— START OF Records to use —
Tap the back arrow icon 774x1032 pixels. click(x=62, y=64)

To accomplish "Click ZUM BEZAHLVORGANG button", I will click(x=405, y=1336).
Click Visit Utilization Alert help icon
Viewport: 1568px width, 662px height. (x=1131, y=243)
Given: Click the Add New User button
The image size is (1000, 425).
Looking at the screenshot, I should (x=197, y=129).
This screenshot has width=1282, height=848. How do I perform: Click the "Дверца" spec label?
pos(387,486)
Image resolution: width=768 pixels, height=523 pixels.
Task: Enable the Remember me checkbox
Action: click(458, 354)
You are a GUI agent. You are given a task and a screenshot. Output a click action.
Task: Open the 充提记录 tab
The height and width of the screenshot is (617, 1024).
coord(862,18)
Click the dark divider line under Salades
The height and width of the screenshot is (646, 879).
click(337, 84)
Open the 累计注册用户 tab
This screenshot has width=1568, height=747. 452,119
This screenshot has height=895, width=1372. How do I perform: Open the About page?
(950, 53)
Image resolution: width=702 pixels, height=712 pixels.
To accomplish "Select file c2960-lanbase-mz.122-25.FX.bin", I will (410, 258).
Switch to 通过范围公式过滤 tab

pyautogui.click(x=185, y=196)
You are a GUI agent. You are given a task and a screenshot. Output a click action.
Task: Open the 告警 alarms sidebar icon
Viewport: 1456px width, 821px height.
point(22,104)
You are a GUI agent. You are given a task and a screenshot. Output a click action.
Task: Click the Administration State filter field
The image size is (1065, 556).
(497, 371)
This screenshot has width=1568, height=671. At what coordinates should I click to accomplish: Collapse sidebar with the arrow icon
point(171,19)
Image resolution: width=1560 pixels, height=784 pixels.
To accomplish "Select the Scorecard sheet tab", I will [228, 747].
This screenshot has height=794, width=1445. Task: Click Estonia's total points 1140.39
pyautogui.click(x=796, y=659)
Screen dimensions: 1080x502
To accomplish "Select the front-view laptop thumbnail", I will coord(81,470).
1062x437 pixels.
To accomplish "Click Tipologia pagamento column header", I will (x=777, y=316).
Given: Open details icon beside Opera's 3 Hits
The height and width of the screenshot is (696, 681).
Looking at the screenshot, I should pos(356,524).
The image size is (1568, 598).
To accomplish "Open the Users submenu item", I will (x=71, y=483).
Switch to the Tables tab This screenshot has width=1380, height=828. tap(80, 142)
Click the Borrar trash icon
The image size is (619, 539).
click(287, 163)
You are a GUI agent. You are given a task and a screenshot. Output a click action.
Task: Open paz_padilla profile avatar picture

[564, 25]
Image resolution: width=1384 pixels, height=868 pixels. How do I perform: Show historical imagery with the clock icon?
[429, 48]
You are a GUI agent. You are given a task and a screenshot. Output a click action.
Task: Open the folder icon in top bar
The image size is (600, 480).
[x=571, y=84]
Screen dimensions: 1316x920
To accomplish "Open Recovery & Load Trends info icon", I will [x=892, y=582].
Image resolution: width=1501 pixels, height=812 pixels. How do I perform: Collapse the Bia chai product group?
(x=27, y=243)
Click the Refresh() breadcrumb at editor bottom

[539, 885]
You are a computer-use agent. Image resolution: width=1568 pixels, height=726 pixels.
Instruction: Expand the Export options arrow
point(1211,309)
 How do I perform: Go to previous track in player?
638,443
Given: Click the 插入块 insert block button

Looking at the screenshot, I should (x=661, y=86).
— END OF Records to use —
_Exercise requirements_
Copy out, word for word, the part of the data above that opens with its first line and closes with the line containing "Looking at the screenshot, I should (x=197, y=129).".

_Result for this task_
Tap the back arrow icon 774x1032 pixels. click(x=62, y=64)

To accomplish "Click ZUM BEZAHLVORGANG button", I will click(x=405, y=1336).
Click Visit Utilization Alert help icon
Viewport: 1568px width, 662px height. (x=1131, y=243)
Given: Click the Add New User button
The image size is (1000, 425).
Looking at the screenshot, I should (x=197, y=129).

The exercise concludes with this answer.